I know this won't go down too well on such a radical site  but I am proud of her. When she was going through her teens she had to contend with her older brother being a drug addict and all the drama and chaos that goes with that, on top of the usual teenage stuff. I have a lot of guilt over that and just want her to do well.  

She has turned out great, and has just finished her degree.
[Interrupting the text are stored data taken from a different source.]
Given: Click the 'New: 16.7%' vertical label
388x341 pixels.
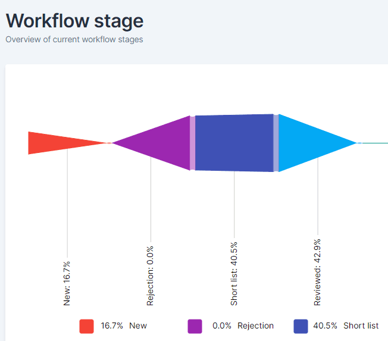Looking at the screenshot, I should pyautogui.click(x=67, y=284).
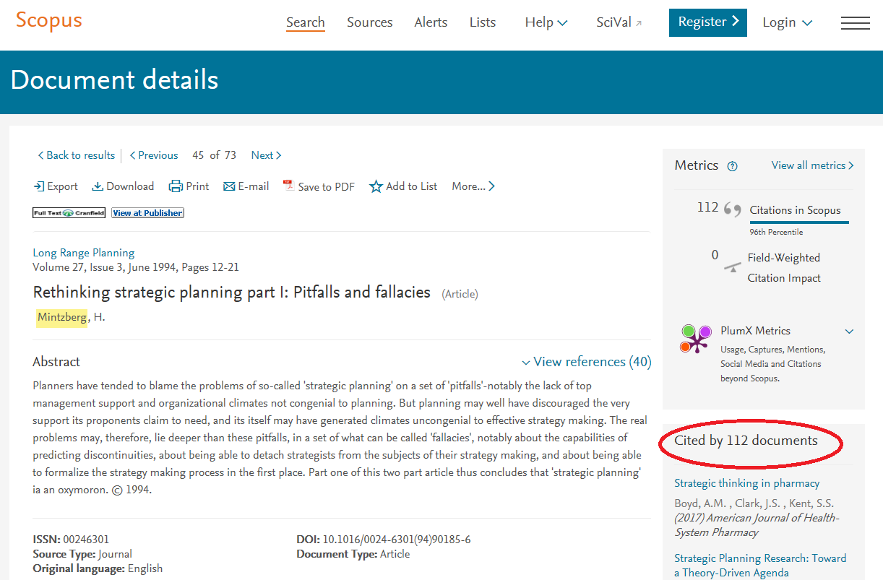Screen dimensions: 883x580
Task: Go to the Alerts tab
Action: tap(431, 22)
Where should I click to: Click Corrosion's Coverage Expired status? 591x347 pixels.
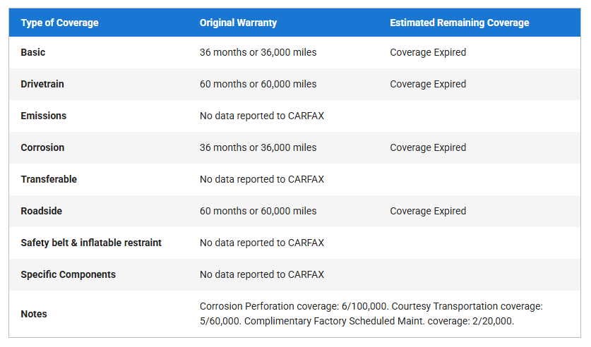pos(428,147)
She did a dissertation on harm-reduction which I just read and it is excellent  She is a total leftie and believes in social justice.  If she joins the police it will be for the right reasons and she'll be one of the good guys.

*awaits blah blah corrupted by the organisational culture blah blah serving ruling class interests  whatevs, I amen't going to say those things to her.


----------



## ddraig (Sep 5, 2012)

fair play to you for all that
it does get people who are good and go in with the best intentions down and disillusioned, hope your sis can handle it and stay unaffected


----------



## tar1984 (Sep 5, 2012)

quimcunx said:


> Going by the rooky cop programme set in Tayside I saw recently she's going to spend a lot of time pulling up drunk men's breeks and imploring them to stop showing people their cocks.


 
I need to see this show

edit: not because of the cocks


----------



## Frances Lengel (Sep 5, 2012)

Liar.


----------



## quimcunx (Sep 5, 2012)

tar1984 said:


> I need to see this show
> 
> edit: not because of the cocks


 
No need to be coy.  You're among friends here.  
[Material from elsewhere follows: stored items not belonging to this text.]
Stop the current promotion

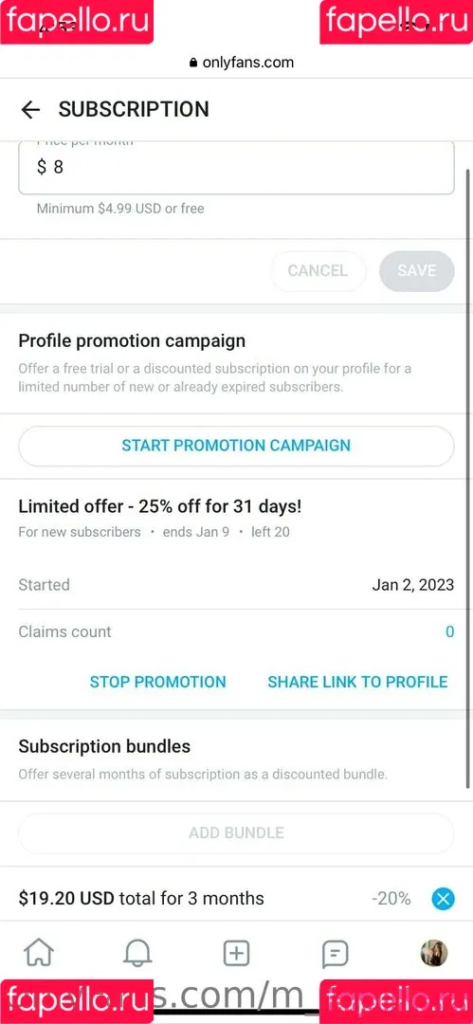coord(158,682)
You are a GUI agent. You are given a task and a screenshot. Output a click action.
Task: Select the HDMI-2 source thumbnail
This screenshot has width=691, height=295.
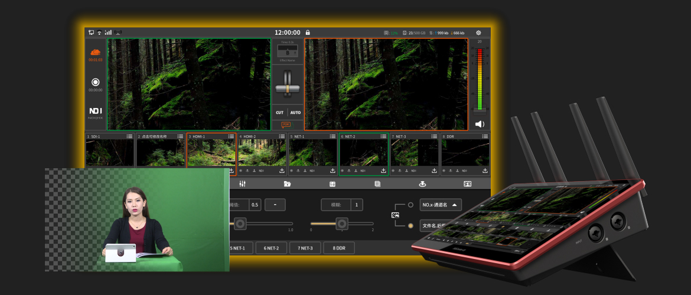(x=262, y=152)
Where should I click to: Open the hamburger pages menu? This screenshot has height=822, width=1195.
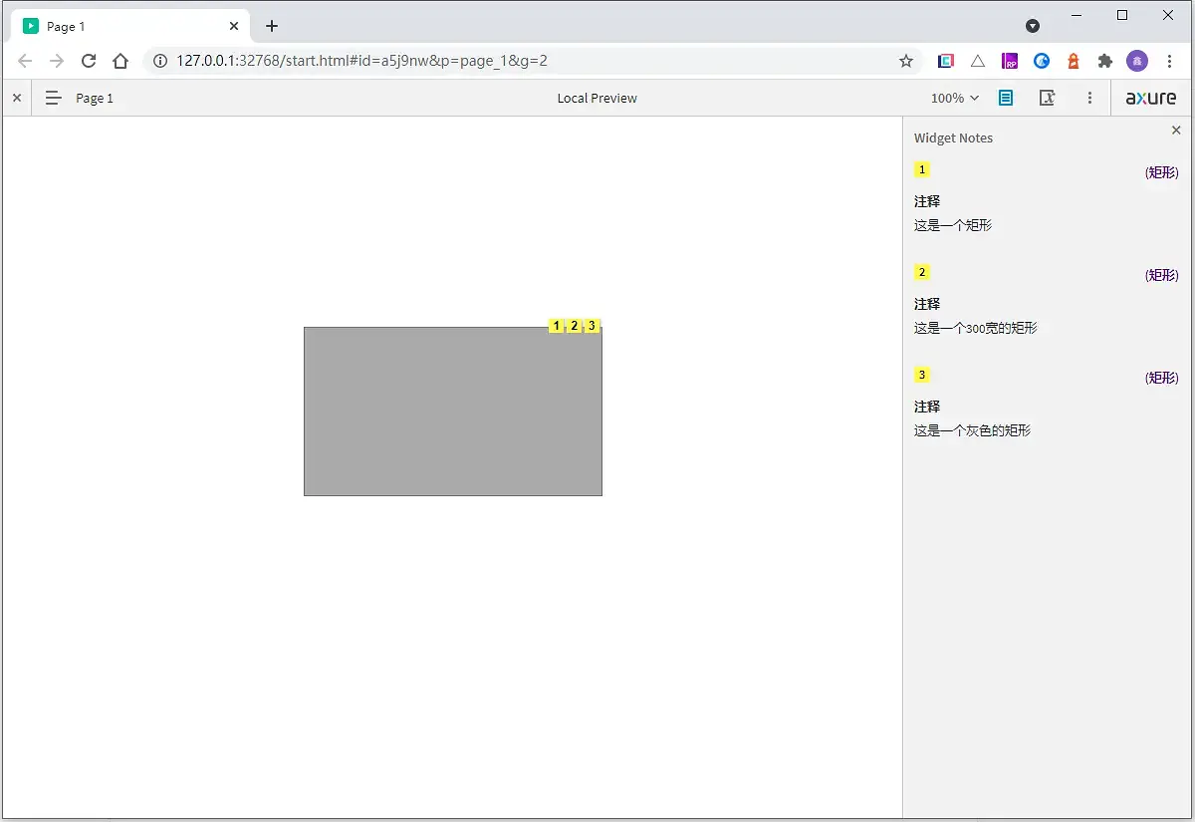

I'll see if I can find it.   It wasn't my choice you understand.  An urban was staying at mine and took control of the remote.   The next night there was a programme on large families and one was a girl I was at school with who has 12 kids.


----------



## scifisam (Sep 5, 2012)

tar1984 said:


> I need to see this show
> 
> edit: not because of the cocks


 
I like how you had to edit that. 

But don't you live in Scotland? Wouldn't it be common for prosepctive cops to have a sibling with a minor drugs record?


----------



## Citizen66 (Sep 5, 2012)

Go rob a bank tomorrow to save her the humiliation of fighting on behalf of the dickheads.


----------



## tar1984 (Sep 5, 2012)

scifisam said:


> I like how you had to edit that.
> 
> But don't you live in Scotland? Wouldn't it be common for prosepctive cops to have a sibling with a minor drugs record?


 
This is urban, I didn't want to make the punchline too easy for someone else 

Possibly


----------



## quimcunx (Sep 5, 2012)

No longer available.  

Clips only. 

http://www.channel4.com/programmes/coppers/video/series-2/episode-4/s2-ep4-new-recruits

2.40 in, his first arrest for indecent exposure.   The first of several...


----------



## tar1984 (Sep 5, 2012)

It's not working just now, I'll try it later.


----------



## tar1984 (Sep 5, 2012)

Frances Lengel said:


> I doubt your convictions will matter, but I thought the police had put a freeze on recruitment - Coz of the cuts. Maybe it's different in Scotland?


 
According to that c4 link scottish police are still taking on recruits


----------



## Clair De Lune (Sep 6, 2012)

tar1984 said:


> I know this won't go down too well on such a radical site  but I am proud of her. When she was going through her teens she had to contend with her older brother being a drug addict and all the drama and chaos that goes with that, on top of the usual teenage stuff. I have a lot of guilt over that and just want her to do well.
> 
> She has turned out great, and has just finished her degree. She did a dissertation on harm-reduction which I just read and it is excellent  She is a total leftie and believes in social justice. If she joins the police it will be for the right reasons and she'll be one of the good guys.
> 
> *awaits blah blah corrupted by the organisational culture blah blah serving ruling class interests  whatevs, I amen't going to say those things to her.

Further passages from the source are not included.